# Article
————————

Starting your company blog. Here are a few guidelines to start it, and keep it going- Remember if you don't blog you lose ground to your competitors!

Starting your company blog. Here are a few guidelines to start it, and keep it going- Remember if you don't blog you lose ground to your competitors!


Train Your Bloggers
Who's on your communications team? It used to be a small group, but now everyone who blogs at the company is spreading the message. And it's important that these people be trained.

If a company blogger spills financial information, it can get you in hot water with regulators. Other leaks could help competitors or lead to embarrassing revelations about top executives or the workplace. No wonder many companies are worried about blogging.

The natural instinct is to restrict employee blogging. But that can be shortsighted. Every employee who blogs can be making contacts with potential customers and enhancing the company brand.

If bloggers become part of a company's communications effort, what does the old PR department do? Increasingly, it'll train and coordinate the bloggers.

Be Careful with Fake Blogs
Companies are eager to establish one-to-one links with customers, but they're often reluctant to plunge blindly into the blogosphere. So they set up fake blogs. These are blogs that are created by corporate marketing departments to promote a service, product, or brand using a fake character or name.

————————

# Tasks for this exercise
1: Copy everything from "The natural instinct" down to "character or name." in the company blogging guidelines, keeping each word and mark unchanged.
2: Turn the paragraph of the company blogging guidelines that begins "If a company blogger spills financial information" into a short bulleted list that keeps its main facts.
3: Extend the company blogging guidelines with a few more sentences, picking up right after the last one shown.

# Data block
————————

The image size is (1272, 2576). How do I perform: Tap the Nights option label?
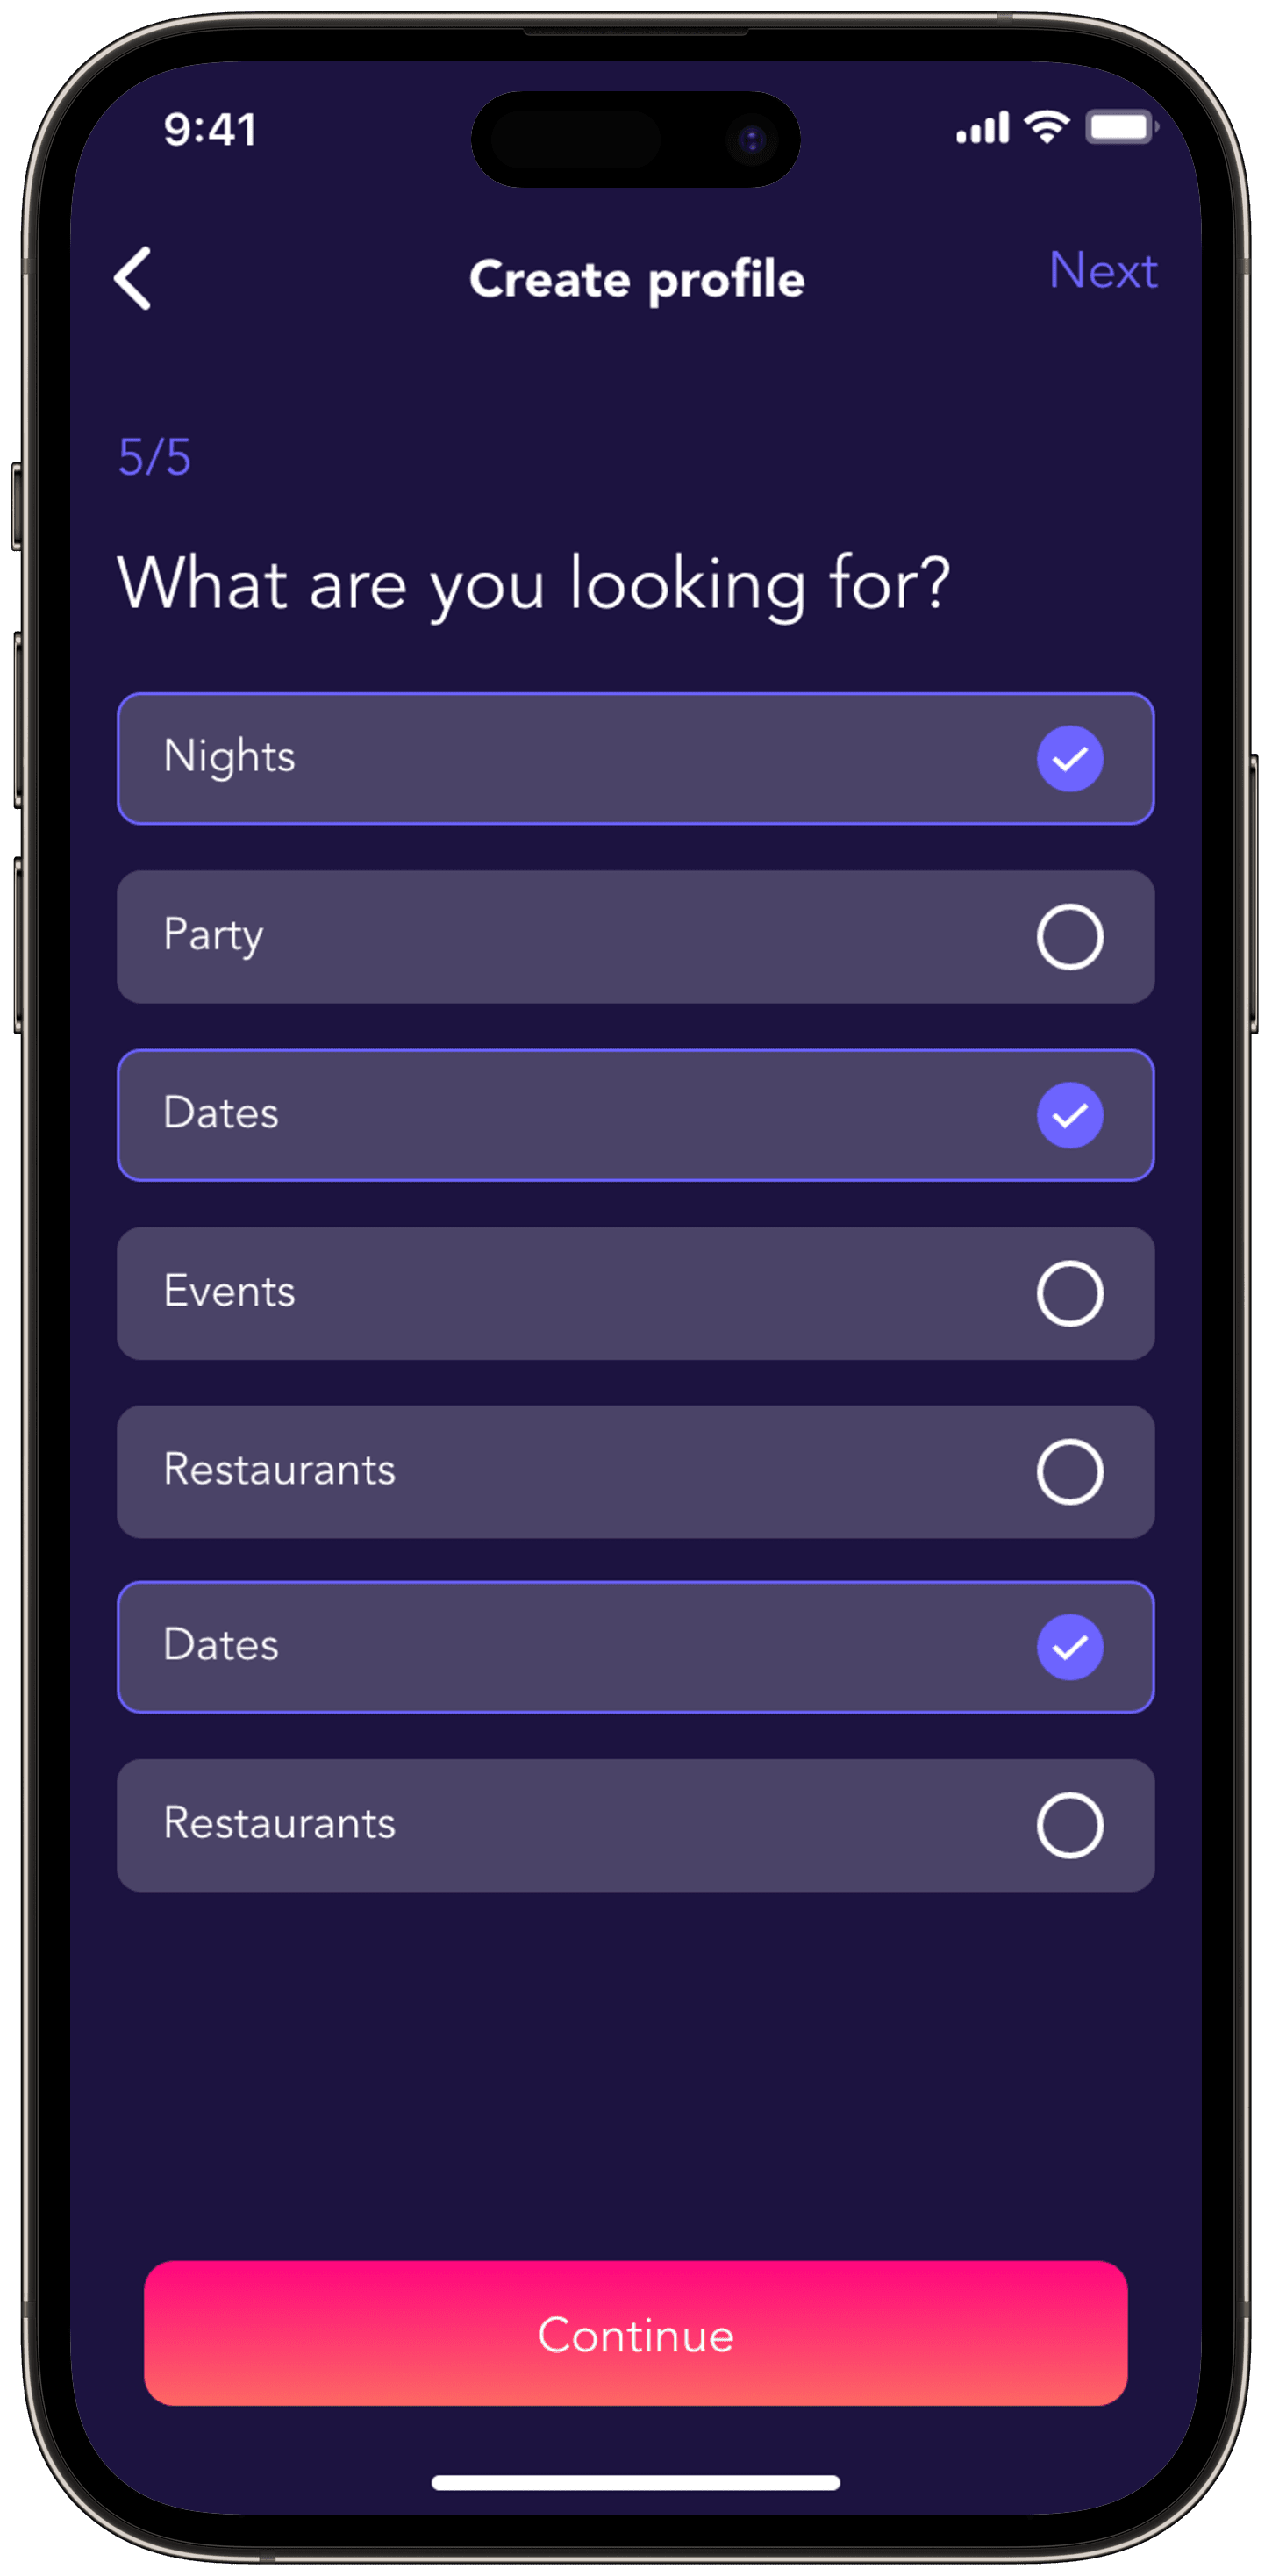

————————

# Answers in order
1:
The natural instinct is to restrict employee blogging. But that can be shortsighted. Every employee who blogs can be making contacts with potential customers and enhancing the company brand.

If bloggers become part of a company's communications effort, what does the old PR department do? Increasingly, it'll train and coordinate the bloggers.

Be Careful with Fake Blogs
Companies are eager to establish one-to-one links with customers, but they're often reluctant to plunge blindly into the blogosphere. So they set up fake blogs. These are blogs that are created by corporate marketing departments to promote a service, product, or brand using a fake character or name.

2:
- A company blogger who reveals financial information can get the company in trouble with regulators.
- Other leaks could help competitors or lead to embarrassing revelations about top executives or the workplace.
- This is why many companies are worried about blogging.

3:
These pseudo-blogs are risky because many of the most passionate bloggers view them as an affront to their community, and each one stands out like a billboard in Yosemite. When the blogosphere gets hold of a fake, it can turn it into a public roasting of the company.

So should companies avoid fake blogs altogether? That's hard to say, because sometimes the buzz is welcome, even if it's negative.

The upshot: Your choice on fakes, but the risks are high.

Track Blogs
This is the easiest and most important step. First, poke around online and find the most influential bloggers following your company. Read them every day. Then do automated tracking of discussions.


Why is it important to do different kinds of tracking? Postings even from small-time bloggers can get picked up by a search engine, amplified by a top blogger, and eventually break into the mainstream.

PR Truly Means Public Relations
Blogs knock down the barriers between a company and its customers. Businesses need to take that into account and adapt.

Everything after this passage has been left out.